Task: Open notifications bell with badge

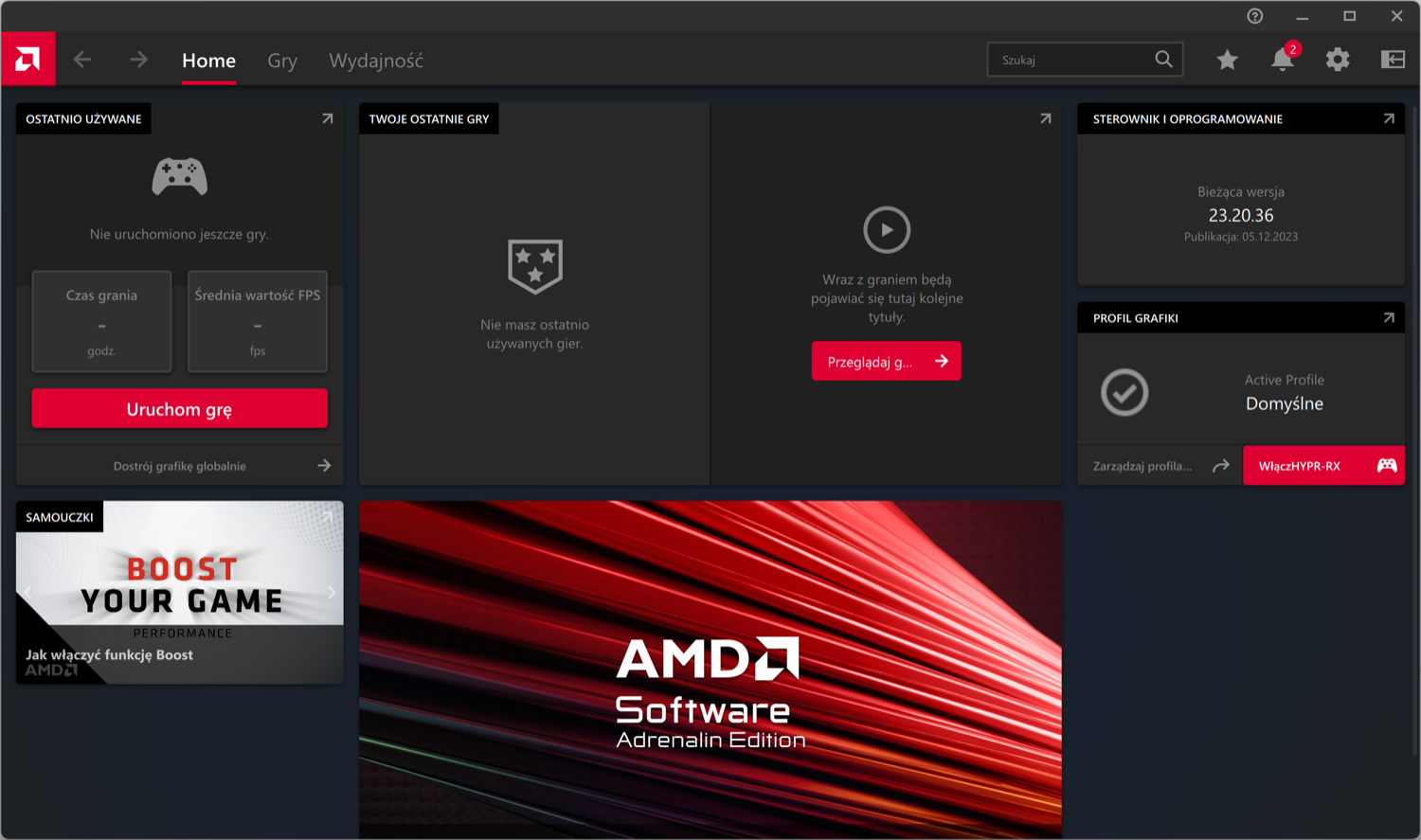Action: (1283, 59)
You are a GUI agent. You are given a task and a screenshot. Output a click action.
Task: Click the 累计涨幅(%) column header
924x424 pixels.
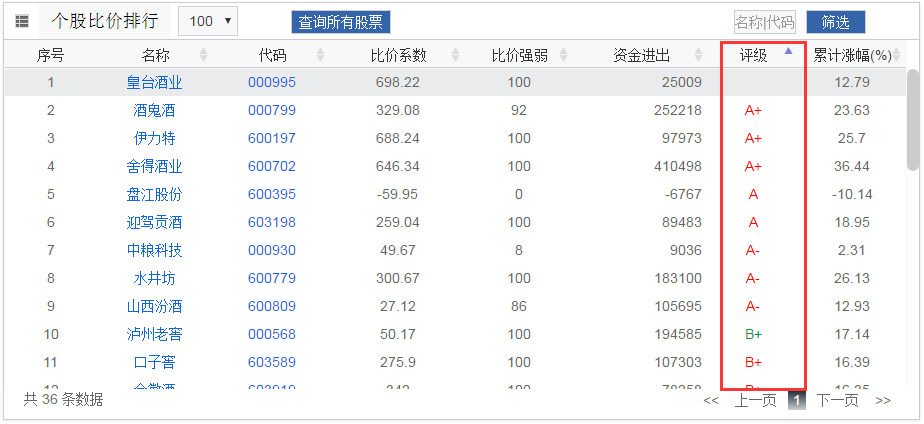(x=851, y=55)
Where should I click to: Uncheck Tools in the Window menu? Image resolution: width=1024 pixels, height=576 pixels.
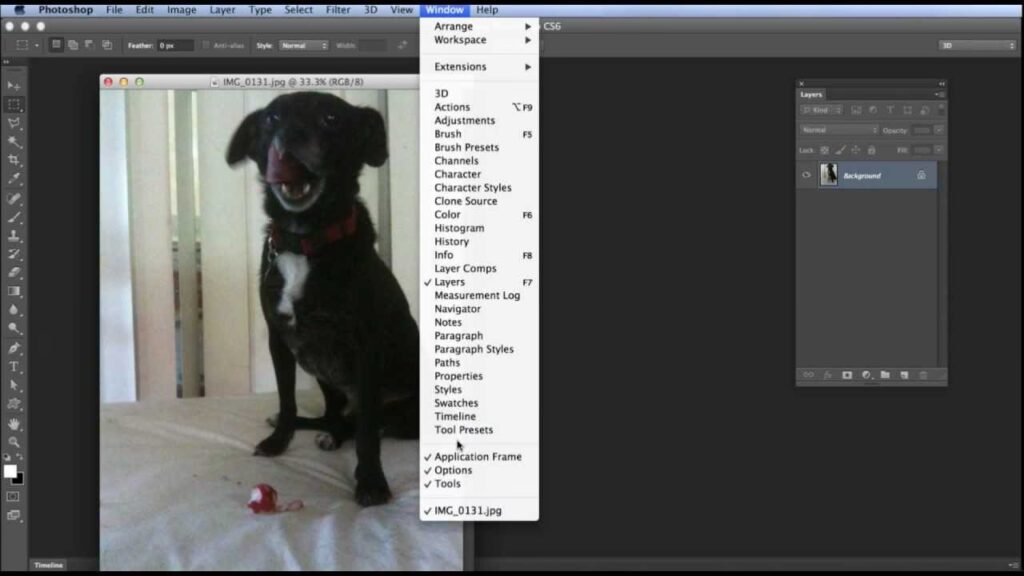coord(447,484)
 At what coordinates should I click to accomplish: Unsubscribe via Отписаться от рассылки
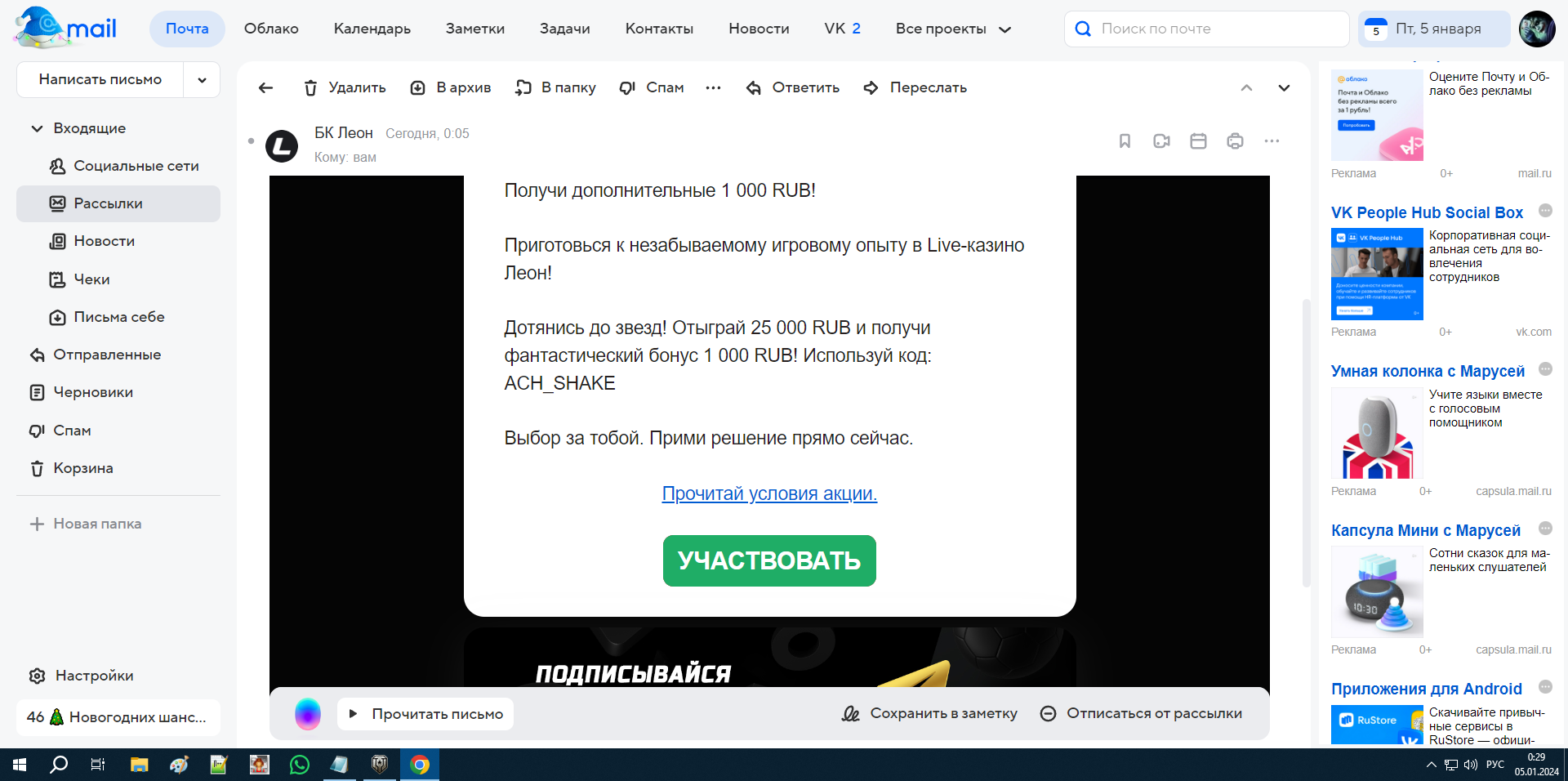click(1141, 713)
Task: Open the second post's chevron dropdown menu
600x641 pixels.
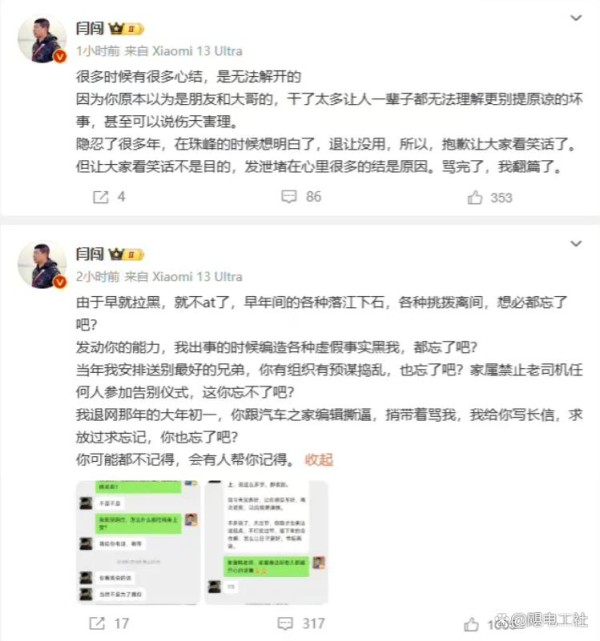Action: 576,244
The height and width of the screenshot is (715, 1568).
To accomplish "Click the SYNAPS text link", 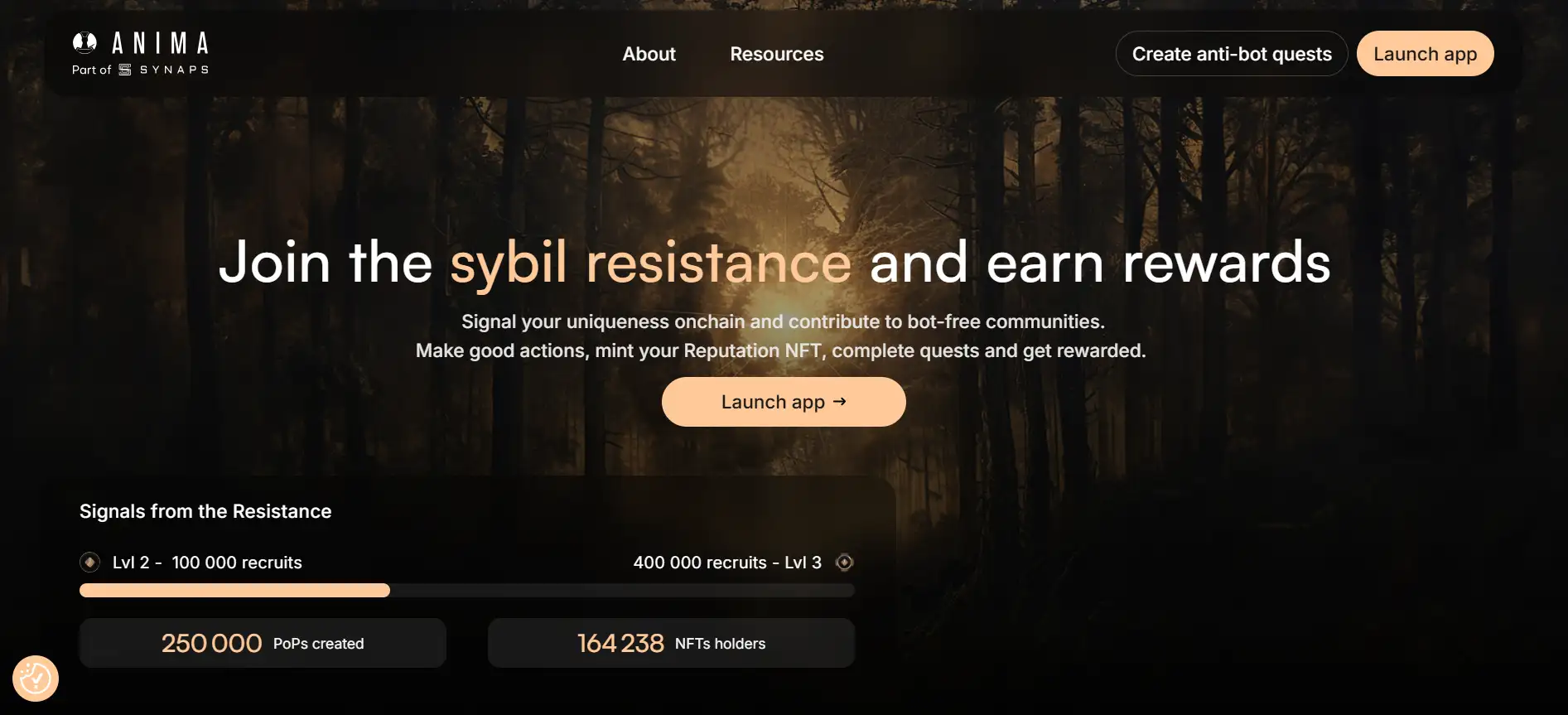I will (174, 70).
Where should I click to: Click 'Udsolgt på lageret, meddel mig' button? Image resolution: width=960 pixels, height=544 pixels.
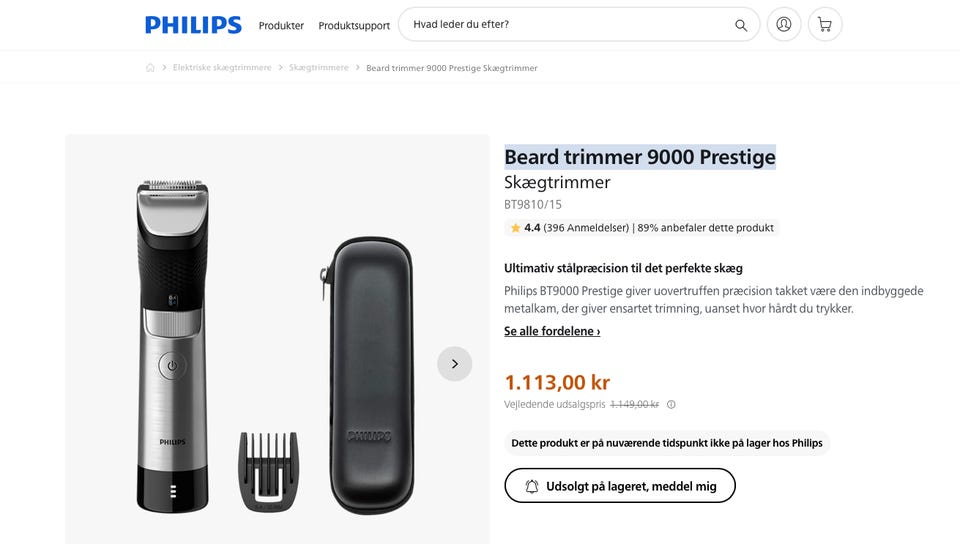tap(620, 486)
● ● ● ● ● ● ●
Copy the entries word for word, from the very start down to the line containing "coord(447,484)", including that line. Leave the pictures out of your copy.

EXERCISE RESULT:
Task: Open notifications bell with badge

Action: (1283, 59)
You are a GUI agent. You are given a task and a screenshot. Output a click action.
Task: Click the 累计涨幅(%) column header
924x424 pixels.
(x=851, y=55)
Where should I click to: Uncheck Tools in the Window menu? Image resolution: width=1024 pixels, height=576 pixels.
coord(447,484)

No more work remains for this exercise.